Bayesian methods differ to each other mainly in the assumed prior distribution for SNP effects. The best method is the one that assumes a distribution closest to the true distribution of causal effects. In our simulation, we only two causal effects so fitting a multi-component model is sort of a “overkill”.
However, you may want to play around with the number of mixture components and see how sensitive the results are.
GCTB (https://cnsgenomics.com/software/gctb/#Overview) is a
c++ software for performing Bayesian analysis of large-scale genomic
data. It takes the PLINK bed file as input and generate estimates for
model parameters and SNP effects for polygenic prediction. You can use
the following code to run BayesR analysis. It will take about 5 mins or
more to finish, depending on how busy the cluster is, and about 4GB RAM.
If you are short of time, you can check the results that produced from
the same code at /data/module5/ukb/bayesr.parRes
and
/data/module5/ukb/bayesr.snpRes
. You can also run with
chromosome 1 only by adding a flag --chr 1
for a quick
run.
The default MCMC chain length is 3000 with the first 1000 iterations as burn-in. Here, for the interest of time, we set a shorter chain length. In your own real trait analysis, it is recommended to use the default setting or even longer chain.
bfile="/data/module5/ukb/gwas"
pheno="/data/module5/ukb/gwas.phen"
covar="/data/module5/ukb/gwas.cov"
gctb --bayes R \
--bfile $bfile \
--pheno $pheno \
--covar $covar \
--gamma 0,0.01,0.1,1 \
--pi 0.994,0.003,0.002,0.001 \
--chain-length 1000 \
--burn-in 200 \
--out bayesr
Result file bayesr.parRes
shows the estimates of model
parameters. Result file bayesr.snpRes
shows the estimates
of SNP effects. If you didn’t make it to run the genome-wide analysis,
copy /data/module5/sim/bayesr.snpRes
to your current
folder.

Your assignment | Carry on the tutorial on running BayesR analysis with GCTB, starting after its final sentence.

Stored data
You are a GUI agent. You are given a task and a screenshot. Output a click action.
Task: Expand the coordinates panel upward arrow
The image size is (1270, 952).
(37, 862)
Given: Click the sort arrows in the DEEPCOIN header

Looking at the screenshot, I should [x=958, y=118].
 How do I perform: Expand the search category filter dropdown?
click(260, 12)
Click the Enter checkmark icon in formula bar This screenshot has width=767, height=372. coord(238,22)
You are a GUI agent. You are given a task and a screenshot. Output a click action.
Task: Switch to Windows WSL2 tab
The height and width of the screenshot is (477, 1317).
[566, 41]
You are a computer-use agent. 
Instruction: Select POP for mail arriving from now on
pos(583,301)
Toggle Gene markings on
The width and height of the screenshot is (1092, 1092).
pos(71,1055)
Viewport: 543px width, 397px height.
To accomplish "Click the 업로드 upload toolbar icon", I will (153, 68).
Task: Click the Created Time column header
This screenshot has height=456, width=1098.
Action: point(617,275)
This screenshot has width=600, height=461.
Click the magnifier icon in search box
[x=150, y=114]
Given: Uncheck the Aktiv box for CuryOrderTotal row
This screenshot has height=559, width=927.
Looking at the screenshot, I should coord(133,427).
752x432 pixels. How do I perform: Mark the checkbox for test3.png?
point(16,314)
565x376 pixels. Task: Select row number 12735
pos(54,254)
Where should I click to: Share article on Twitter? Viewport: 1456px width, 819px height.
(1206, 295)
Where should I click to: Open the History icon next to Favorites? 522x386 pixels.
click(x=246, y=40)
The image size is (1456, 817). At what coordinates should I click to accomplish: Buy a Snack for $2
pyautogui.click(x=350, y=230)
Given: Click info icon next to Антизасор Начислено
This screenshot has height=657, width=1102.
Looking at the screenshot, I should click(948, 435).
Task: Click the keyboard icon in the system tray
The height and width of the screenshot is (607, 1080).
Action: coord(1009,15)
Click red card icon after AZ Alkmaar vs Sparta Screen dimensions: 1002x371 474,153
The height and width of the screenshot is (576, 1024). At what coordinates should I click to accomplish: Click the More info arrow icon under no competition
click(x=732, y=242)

Expected output |
cat bayesr.parRes
NumSnp1-NumSnp4
are the numbers of SNPs in the mixture
components 1 to 4 (component 1: zero effect; component 2: small effects
whose variance = 0.01 \(\times
\sigma^2_\beta\); component 3: medium effects whose variance =
0.1 \(\times \sigma^2_\beta\);
component 4: large effects whose variance = 1 \(\times \sigma^2_\beta\)). hsq
is the SNP-based heritability estimate. We set chain length to be 1000
here for demonstration purpose. In practice, we recommend to run at
least 3,000 iterations. It is common to discard the first 20-40% of the
samples (e.g., 1,000) as burn-in.
Question: Are the estimates from the genome-wide BayesR analysis consistent with the true values in simulation? Note that we simulated 100 causal variants with a trait heritability of 0.5.
Let’s also have a look at the SNP effect results:
head bayesr.snpRes
We then use PLINK to perform prediction:
target="/data/module5/ukb/target"
snpRes="bayesr.snpRes"
plink --bfile $target --score $snpRes 2 5 8 header sum center --out target.bayesr
Use the R script to evaluate the prediction accuracy
phenFile="/data/module5/ukb/target.phen"
covFile="/data/module5/ukb/target.cov"
prsFile="target.bayesr.profile"
Rscript /data/module5/scr/get_pred_r2.R $phenFile $covFile $prsFile
Question 6: How does the prediction accuracy from BayesR compare to that from C+PT?